### Task statement
Rewrite these records with every "Australia" changed to "Oceania" and everything else left the same. Leave the pictures out of your answer.

+ + + + +

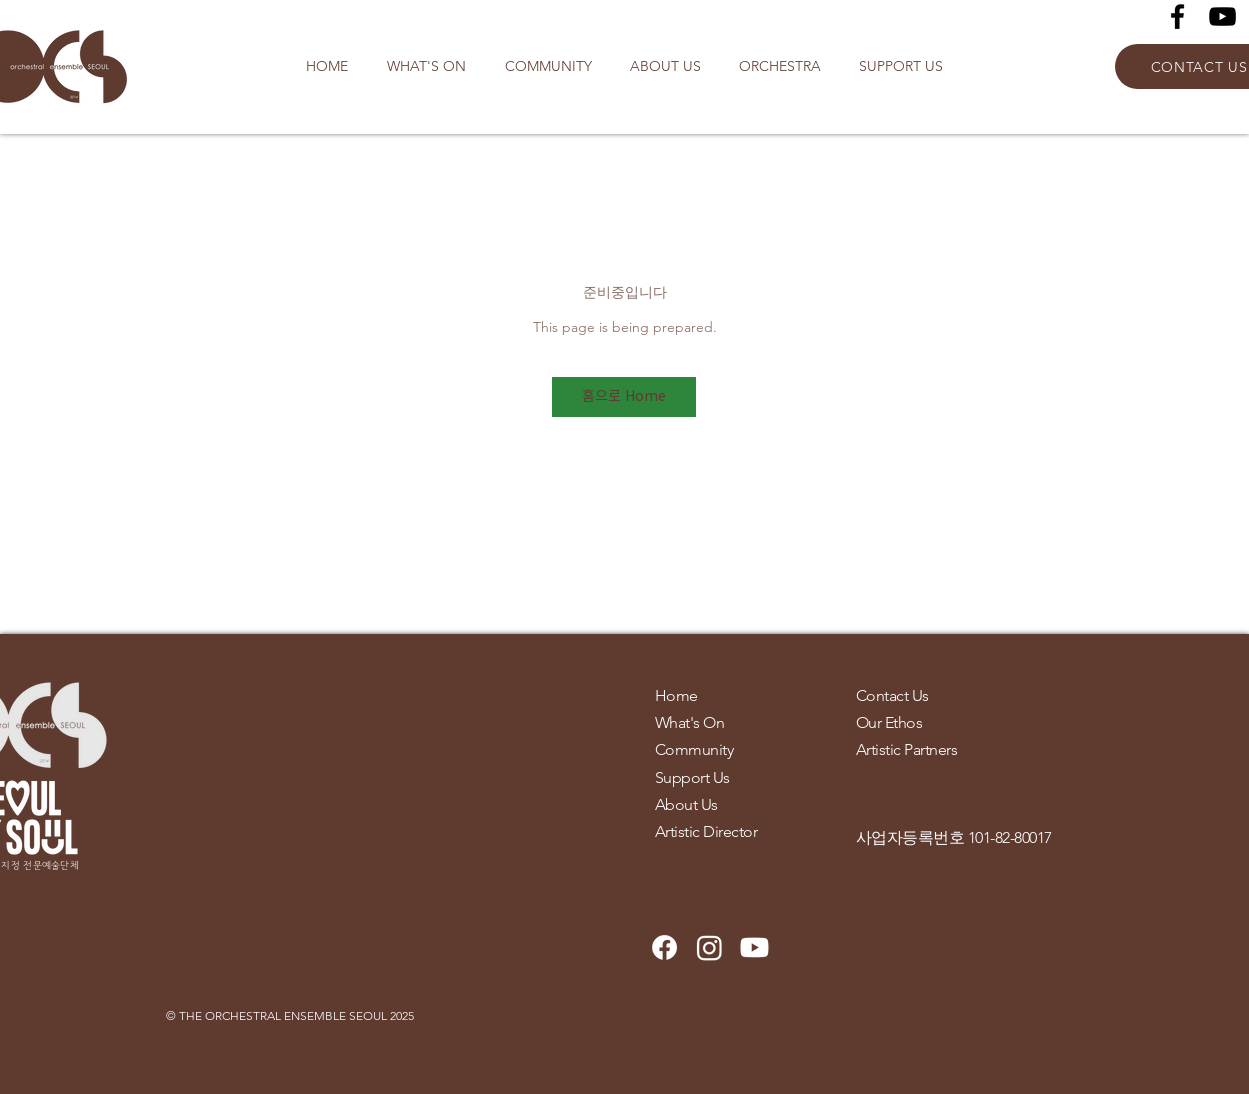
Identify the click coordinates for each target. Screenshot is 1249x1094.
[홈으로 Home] (624, 397)
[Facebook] (1177, 16)
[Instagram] (709, 947)
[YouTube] (1222, 16)
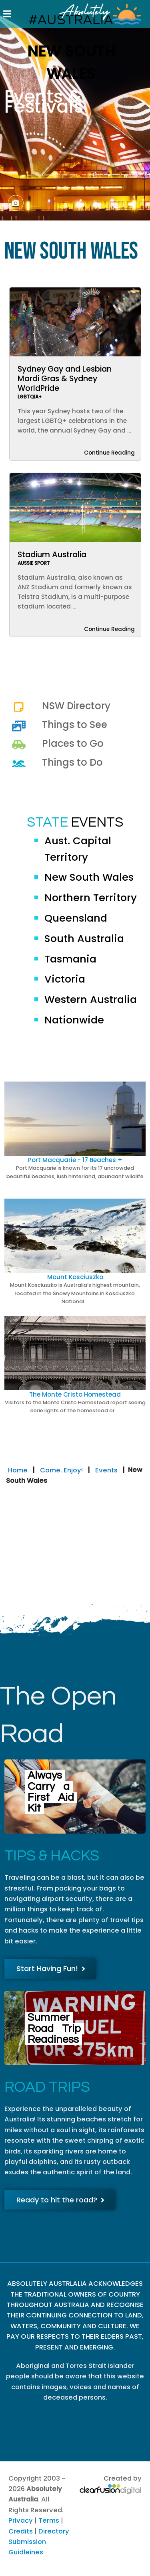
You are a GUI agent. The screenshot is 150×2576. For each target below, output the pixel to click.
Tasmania (70, 959)
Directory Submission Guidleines (38, 2542)
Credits (20, 2531)
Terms (48, 2520)
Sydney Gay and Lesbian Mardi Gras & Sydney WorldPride (65, 379)
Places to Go (73, 743)
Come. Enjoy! (61, 1469)
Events (106, 1469)
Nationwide (74, 1020)
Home (18, 1469)
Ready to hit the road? (60, 2200)
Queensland (75, 918)
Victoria (64, 979)
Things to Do (72, 762)
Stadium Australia (52, 554)
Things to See (74, 724)
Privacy (20, 2520)
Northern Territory (90, 897)
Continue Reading (109, 453)
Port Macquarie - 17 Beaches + (75, 1160)
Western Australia (90, 999)
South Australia (84, 938)
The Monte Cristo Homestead (75, 1394)
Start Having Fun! (50, 1968)
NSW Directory (76, 705)
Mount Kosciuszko (75, 1277)
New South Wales (89, 877)
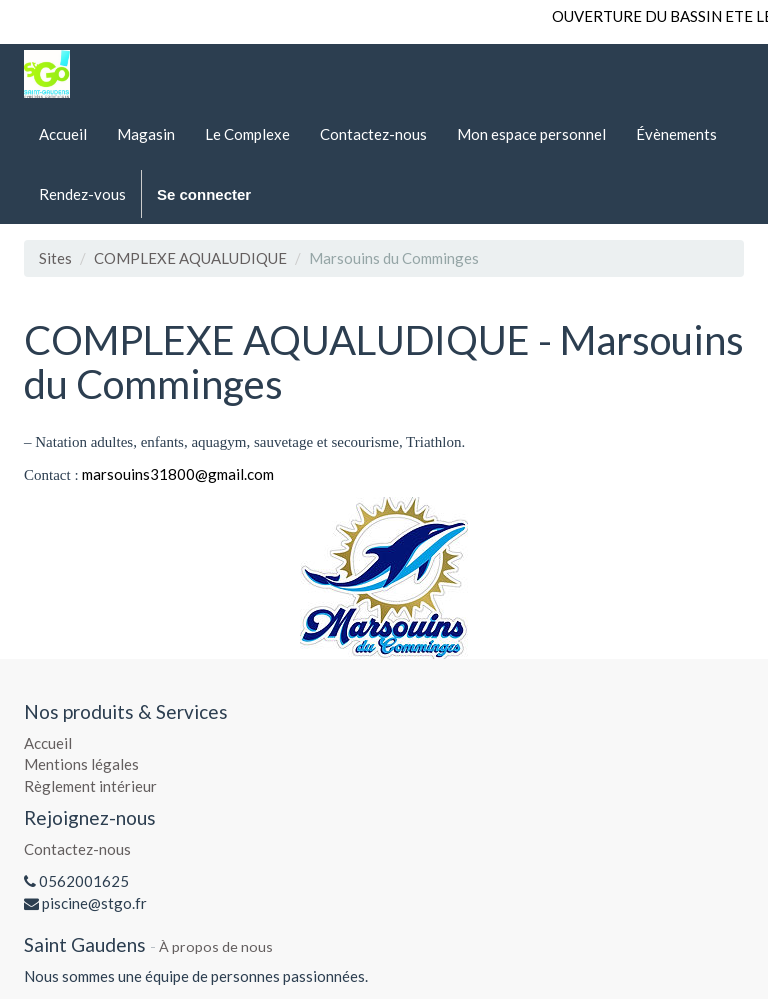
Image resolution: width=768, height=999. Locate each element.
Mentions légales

+ + + + +

### The answer
Identify the click coordinates for each target. Screenshot is 1249x1094.
[홈으로 Home] (624, 397)
[Facebook] (1177, 16)
[Instagram] (709, 947)
[YouTube] (1222, 16)
You are a GUI agent. The screenshot is 150×2576. For each target below, output the pixel to click.
Tasmania (70, 959)
Directory Submission Guidleines (38, 2542)
Credits (20, 2531)
Terms (48, 2520)
Sydney Gay and Lesbian Mardi Gras & Sydney WorldPride (65, 379)
Places to Go (73, 743)
Come. Enjoy! (61, 1469)
Events (106, 1469)
Nationwide (74, 1020)
Home (18, 1469)
Ready to hit the road? (60, 2200)
Queensland (75, 918)
Victoria (64, 979)
Things to Do (72, 762)
Stadium Oceania (52, 554)
Things to See (74, 724)
Privacy (20, 2520)
Northern Territory (90, 897)
Continue Reading (109, 453)
Port Macquarie - 17 Beaches + (75, 1160)
Western Oceania (90, 999)
South Oceania (84, 938)
The Monte Cristo Homestead (75, 1394)
Start Having Fun! (50, 1968)
NSW Directory (76, 705)
Mount Kosciuszko (75, 1277)
New South Wales (89, 877)
Image resolution: width=768, height=999. Locate each element.
Mentions légales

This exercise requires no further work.